Systems modeling of mitochondrial dynamics in different exercise regimes

Exercise stimulates skeletal muscle signaling and mitochondrial metabolism. Emerging evidence shows that mitochondrial dynamics (i.e., fission and fusion) could be regulated by exercise. Yet, there are knowledge gaps on the following questions: (i) which upstream signals are necessary and sufficient to bias mitochondria toward fission versus fusion? (ii) How does cellular energy status and ROS partition control between DRP1 and MFN/OPA1? And (iii) which combinations of intensity and duration produce similar cytosolic signals but distinct mitochondrial remodeling?
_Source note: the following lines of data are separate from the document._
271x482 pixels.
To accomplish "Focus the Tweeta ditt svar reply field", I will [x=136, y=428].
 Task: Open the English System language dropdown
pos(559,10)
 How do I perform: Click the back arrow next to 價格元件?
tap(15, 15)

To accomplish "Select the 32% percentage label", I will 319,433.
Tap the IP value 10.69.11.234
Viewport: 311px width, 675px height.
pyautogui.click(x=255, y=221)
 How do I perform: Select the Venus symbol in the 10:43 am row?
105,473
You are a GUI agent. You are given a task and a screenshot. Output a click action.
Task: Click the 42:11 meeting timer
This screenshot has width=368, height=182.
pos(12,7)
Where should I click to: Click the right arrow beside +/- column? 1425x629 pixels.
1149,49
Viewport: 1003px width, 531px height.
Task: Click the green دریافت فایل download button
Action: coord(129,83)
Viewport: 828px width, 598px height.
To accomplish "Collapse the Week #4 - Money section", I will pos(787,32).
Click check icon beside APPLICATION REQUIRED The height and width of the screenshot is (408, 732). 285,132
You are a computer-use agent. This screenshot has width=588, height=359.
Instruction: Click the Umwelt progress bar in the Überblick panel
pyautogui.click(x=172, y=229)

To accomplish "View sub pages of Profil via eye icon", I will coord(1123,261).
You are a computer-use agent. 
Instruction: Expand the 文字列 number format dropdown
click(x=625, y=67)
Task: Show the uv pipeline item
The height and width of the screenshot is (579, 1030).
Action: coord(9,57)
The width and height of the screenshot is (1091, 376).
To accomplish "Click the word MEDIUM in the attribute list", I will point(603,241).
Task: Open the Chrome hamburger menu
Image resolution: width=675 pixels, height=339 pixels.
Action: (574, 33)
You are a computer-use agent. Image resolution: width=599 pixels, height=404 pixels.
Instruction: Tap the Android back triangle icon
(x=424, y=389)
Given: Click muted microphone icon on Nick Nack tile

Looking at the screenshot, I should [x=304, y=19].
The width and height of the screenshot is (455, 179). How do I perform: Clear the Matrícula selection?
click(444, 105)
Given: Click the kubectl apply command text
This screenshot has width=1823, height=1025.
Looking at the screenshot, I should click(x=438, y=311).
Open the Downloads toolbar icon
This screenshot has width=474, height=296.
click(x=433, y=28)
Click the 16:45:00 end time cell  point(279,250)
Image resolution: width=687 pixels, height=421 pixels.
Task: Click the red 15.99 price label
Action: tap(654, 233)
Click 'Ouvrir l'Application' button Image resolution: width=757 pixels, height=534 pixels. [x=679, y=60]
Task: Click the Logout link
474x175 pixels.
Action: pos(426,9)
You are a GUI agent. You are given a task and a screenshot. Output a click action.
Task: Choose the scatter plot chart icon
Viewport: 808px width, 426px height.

To address these gaps, we developed an integrative computational framework that connects exercise regimens to mitochondria fission-fusion machinery by linking blood-myofiber energetics in cytosol and mitochondria to skeletal muscle signaling network. The influence of three exercise regimen (i.e., sprint, resistance, and endurance) on mitochondrial fission and fusion was simulated. Classified qualitative validation of signaling network model against studies not used in developing the model achieved 80% accuracy. The model predicts regimen-specific dynamics starting with acute DRP1-driven fission during exercise followed by MFN1/2–OPA1-mediated re-fusion as energy stress declines, consistent with a cyclical triage-then-rebuild paradigm. Changes are most pronounced and sustained with endurance, sharp but brief with sprint, and minimal with resistance. Global sensitivity analysis identified AMPK/PGC-1α→MFN1/2 as dominant fusion drivers, ROS and AMPK→MFF/DRP1 as primary fission switches, and Ca²⁺-calmodulin, ERK, and LKB1/AMPK as shared regulators of fission and fusion. Our model also predicts that an endurance base, augmented with 1–2 weekly high intensity interval traning (HIIT)/ sprint interval training (SIT) sessions could maximize AMPK-ROS pulses and mitochondrial fission-fusion. This framework unifies muscle’s signaling logic with the energetic state to explain how intensity-volume combinations, bout spacing, and kinase modulation tune mitochondrial remodeling, yielding testable predictions for optimizing training and adjuvant therapies for enhanced human performance.